The curly theta is a complex quantity of which the real part is curly epsilon, the usual eccentric anomaly, and the imaginary part is a constant dependent on the eccentricity. A benefit of the transformation may be that curly theta does not go to zero when the real eccentric anomaly or its real functions go to zero: which may help to avoid singularities.

 The second part of the question asks how does this help to find the coefficients of the Fourier series for $$v-M$$? I believe the answer is that it doesn't do that (and it is seemingly not intended to do so).

Scheibner's (very obscure!) paper seems to have been a follow-up to efforts of better-known others, especially Carlini and Jacobi, to provide mathematically rigorous confirmation or correction of Laplace's results on convergence and divergence of series expansions that represent quantities relevant to motion in a Keplerian ellipse.
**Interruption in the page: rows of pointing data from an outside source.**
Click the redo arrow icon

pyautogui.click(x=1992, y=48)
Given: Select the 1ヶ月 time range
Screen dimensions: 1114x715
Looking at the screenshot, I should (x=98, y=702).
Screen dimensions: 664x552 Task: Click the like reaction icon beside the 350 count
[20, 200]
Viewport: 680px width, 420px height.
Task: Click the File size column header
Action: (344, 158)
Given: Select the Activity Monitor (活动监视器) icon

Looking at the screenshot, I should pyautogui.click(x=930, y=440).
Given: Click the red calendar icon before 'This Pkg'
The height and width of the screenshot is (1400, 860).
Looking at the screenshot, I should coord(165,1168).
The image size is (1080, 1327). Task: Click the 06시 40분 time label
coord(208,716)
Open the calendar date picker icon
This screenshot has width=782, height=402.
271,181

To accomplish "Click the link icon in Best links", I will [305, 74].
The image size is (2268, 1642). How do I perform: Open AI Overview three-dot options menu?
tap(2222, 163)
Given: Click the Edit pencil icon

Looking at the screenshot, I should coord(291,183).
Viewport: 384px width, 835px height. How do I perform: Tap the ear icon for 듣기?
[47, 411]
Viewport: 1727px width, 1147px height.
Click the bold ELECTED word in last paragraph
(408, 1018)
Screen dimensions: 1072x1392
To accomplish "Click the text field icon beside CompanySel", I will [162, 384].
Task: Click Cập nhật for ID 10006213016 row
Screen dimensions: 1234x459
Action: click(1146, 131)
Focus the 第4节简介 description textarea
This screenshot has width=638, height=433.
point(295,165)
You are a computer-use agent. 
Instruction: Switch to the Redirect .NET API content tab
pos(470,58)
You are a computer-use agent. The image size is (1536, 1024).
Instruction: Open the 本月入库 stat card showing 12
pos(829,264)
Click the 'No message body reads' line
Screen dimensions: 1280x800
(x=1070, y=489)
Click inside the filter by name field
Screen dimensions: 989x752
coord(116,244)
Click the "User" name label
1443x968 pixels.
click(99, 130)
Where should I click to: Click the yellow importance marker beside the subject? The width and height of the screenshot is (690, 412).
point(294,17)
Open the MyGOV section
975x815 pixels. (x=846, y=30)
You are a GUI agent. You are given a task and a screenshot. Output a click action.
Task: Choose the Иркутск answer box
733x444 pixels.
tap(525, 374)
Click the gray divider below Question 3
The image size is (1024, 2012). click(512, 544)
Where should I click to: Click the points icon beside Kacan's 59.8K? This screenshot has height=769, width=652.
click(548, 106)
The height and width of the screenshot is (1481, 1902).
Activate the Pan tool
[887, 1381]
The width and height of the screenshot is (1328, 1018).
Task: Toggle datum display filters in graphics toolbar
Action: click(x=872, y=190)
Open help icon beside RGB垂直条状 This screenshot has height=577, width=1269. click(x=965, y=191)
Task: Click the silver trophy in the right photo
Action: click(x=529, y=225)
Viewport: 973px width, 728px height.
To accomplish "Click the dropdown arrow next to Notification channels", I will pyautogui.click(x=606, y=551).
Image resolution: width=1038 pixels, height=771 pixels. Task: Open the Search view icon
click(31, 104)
Specifically, the series of interest were those expressed in terms of sines and cosines of the mean anomaly. Laplace, Carlini and Jacobi employed asymptotic approximations for distant terms of such series expansions, either adjacent each other or not far apart, to examine their contribution to convergency or divergency of the series as a whole. Scheibner's aim, not well explained, emerges from his title and his references to papers of Carlini (1817) and Jacobi (1849): he adopts a problem related to theirs, and his focus may have been to generalize, with maintenance of rigor, what had previously been done: perhaps this accounts for some of his obscurity.

The comment by @David Hammen on this question has a great deal to be said for it -- I agree with his recommendation against self-torture with such an obscure paper as Scheibner's! This is especially so as its aim and purposes are arguably now outdated and in any event of little practical use -- nobody would want to use such series at high eccentricities, even if they were technically convergent, because the convergence to practical levels of accuracy would be too slow, and would be computationally expensive, calling for too many terms.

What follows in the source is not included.